Cutting taxes for the wealthy, by a lot
Most Americans would see draconian cuts if the proposals in the RSC budget were enacted, but the wealthy and large corporations would do extremely well under the budget’s tax proposals:
- Making the Trump tax cuts for individuals permanent, lowering taxes for millionaires and billionaires compared to current law (p. 29). CBO estimates this would cost $1.8 trillion.
- Further cutting taxes for the wealthy by indexing capital gains taxes to inflation (p.31), estimated to cost $100-200 billion over a decade with 86 percent of benefits flowing to the wealthiest 1 percent of households;
- Permanently repealing the estate tax, giving a tax break that would only benefit individuals with net worth over $13.6 million, with a cost that CBO estimates will rise to nearly $50 billion per year by 2031.
- Repealing the Inflation Reduction Act’s corporate alternative minimum tax (CAMT), allowing the largest corporations to effectively pay little or no federal taxes (p. 27). CBO estimates the CAMT will yield $222 billion over the decade following its passage.
- Eliminating IRS funding for increased tax enforcement intended to prevent the wealthy from avoiding paying their fair share of taxes (p. 27). The IRS projects that these investments will yield hundreds of billions of dollars in revenue over the coming decade.
Weaken public health, public safety, and environmental protections
The RSC budget proposes cuts that would do deep and lasting harm to public health and safety, in addition to the grievous economic damage felt keenly in red states:
- Eliminates green tax credits from the Inflation Reduction Act (p. 33) and Infrastructure Investment and Jobs Act (pp.169-170), which particularly benefit communities in red states.

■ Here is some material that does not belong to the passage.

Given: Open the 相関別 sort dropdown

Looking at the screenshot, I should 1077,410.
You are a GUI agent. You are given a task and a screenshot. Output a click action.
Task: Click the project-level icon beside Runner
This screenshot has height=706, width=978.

Also eliminates funding for mass transit (p. 138) and other transportation and infrastructure investments that improve air quality and public health (pp. 138-139);
- Reduces funding for local law enforcement agencies by cutting Community Oriented Policing Services (COPS) funding for American communities (p. 148); and
- Repeals funding for the Bipartisan Safer Communities Act, increasing the risk of death from suicide, homicide, and accidents in American communities (p. 79). Also includes gun deregulation proposals that make it easier for dangerous persons to acquire firearms (p. 79).